What will be very interesting will be the response of the Pac-10 should Stanford find itself 5th in the BCS standings this week.  The Pac-10 has only gotten two at-large teams in the history of the BCS.  One of those was Oregon State in 2000, and that really only happened as the Pac-10 had two of the top six teams in the nation that year, and, at a time when the BCS was in its infancy, made it known that if the BCS failed to select Oregon State, there would be no BCS the next season.  The other was USC to the Orange Bowl in 2002.  Not since the '02 season has the Pac-10 had an at large come from the Pac-10.  In fact, twice has a Pac-10 team during that span finished fifth in the BCS, with their only losses being to #1 USC--California in 2004, and Oregon in 2005.  Both years, those teams were left out of the BCS entirely.

Most of the BCS gurus think that Stanford will be ranked in the top four tonight.  If that happens, its a big victory for the Pac-10, as there will be no way the powers that be can keep us from getting two bids.  But, if Stanford is fifth in the rankings tonight, I want Larry Scott to prepare the full court press immediately.  In practice, the Pac-10 has not been made an equal partner in the BCS, where mediocre teams from the Big Ten and Big Twelve have been given a virtual monopoly on the at-large berths.  Larry Scott needs to remind everyone of that history.  It only takes one of the major conferences to destroy the whole system at the end of any given contract.  We've threatened to do that once for the sake of our equity.  If Stanford comes out on the wrong end of the BCS standings tonight, Larry Scott needs to do it again.  There is simply too much money at stake, both in immediate bowl payouts, and the long term conference brand, to do otherwise.

+++++

- _Written task A_: According to the post about the Pac-10 and the BCS, which bowl did USC go to as an at-large team in 2002?

A run of rows
+++++

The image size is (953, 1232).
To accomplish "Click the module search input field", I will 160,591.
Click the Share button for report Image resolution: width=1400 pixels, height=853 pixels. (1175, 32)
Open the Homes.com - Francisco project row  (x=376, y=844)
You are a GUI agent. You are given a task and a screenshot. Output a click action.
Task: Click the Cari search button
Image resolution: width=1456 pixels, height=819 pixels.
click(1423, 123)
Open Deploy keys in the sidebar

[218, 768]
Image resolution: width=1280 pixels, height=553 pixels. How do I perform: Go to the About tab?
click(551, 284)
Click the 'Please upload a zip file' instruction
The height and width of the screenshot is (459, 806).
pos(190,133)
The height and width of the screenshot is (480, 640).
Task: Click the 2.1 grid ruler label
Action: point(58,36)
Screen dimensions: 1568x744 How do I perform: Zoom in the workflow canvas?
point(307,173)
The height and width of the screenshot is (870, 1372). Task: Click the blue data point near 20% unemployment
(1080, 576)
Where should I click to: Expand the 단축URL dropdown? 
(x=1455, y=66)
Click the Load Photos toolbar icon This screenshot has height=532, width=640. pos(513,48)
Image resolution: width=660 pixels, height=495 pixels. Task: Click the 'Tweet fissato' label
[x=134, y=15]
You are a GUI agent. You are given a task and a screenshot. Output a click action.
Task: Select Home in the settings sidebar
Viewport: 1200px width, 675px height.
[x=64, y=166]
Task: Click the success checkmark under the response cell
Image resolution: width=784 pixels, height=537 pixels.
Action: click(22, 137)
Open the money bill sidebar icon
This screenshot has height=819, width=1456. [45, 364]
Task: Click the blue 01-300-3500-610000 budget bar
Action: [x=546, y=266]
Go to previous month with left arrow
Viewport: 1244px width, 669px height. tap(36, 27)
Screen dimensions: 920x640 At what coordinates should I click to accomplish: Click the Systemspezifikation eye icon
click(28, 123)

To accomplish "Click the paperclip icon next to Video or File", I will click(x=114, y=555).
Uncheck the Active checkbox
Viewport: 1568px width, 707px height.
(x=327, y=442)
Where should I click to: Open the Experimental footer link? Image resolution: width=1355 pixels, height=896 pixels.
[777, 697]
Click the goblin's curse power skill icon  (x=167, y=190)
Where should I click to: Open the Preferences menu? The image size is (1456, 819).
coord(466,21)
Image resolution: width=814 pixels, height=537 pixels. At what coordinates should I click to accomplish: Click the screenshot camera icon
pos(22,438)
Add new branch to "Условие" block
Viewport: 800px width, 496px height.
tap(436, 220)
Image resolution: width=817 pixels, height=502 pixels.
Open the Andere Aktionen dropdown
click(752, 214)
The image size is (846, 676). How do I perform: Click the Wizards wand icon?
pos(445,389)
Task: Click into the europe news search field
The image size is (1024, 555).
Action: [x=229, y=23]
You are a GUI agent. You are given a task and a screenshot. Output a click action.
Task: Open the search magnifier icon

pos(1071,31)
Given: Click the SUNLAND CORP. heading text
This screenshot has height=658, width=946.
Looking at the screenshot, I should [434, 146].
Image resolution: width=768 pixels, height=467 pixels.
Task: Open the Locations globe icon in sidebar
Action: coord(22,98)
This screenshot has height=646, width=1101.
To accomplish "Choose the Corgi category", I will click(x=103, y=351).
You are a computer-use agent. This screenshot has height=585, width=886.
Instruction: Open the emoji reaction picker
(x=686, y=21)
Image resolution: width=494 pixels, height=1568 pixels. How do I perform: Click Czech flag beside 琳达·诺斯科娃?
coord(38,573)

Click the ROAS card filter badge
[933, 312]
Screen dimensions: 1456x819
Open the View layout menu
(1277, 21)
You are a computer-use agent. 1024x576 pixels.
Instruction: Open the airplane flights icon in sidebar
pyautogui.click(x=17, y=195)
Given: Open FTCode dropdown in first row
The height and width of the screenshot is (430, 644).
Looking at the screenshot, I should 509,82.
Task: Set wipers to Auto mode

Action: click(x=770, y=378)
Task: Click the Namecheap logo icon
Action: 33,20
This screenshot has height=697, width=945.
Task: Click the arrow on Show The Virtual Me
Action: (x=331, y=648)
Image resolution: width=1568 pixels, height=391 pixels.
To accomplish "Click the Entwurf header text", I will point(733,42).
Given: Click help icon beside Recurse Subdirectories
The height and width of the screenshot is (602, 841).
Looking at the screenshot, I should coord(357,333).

+++++

- _Written task B_: Echo the rows exactly, from the line with "Where should I click to: Expand" to the line with "[x=134, y=15]", both included.

- _Complete answer A_: The Orange Bowl.

- _Complete answer B_:
Where should I click to: Expand the 단축URL dropdown? 
(x=1455, y=66)
Click the Load Photos toolbar icon This screenshot has height=532, width=640. pos(513,48)
Image resolution: width=660 pixels, height=495 pixels. Task: Click the 'Tweet fissato' label
[x=134, y=15]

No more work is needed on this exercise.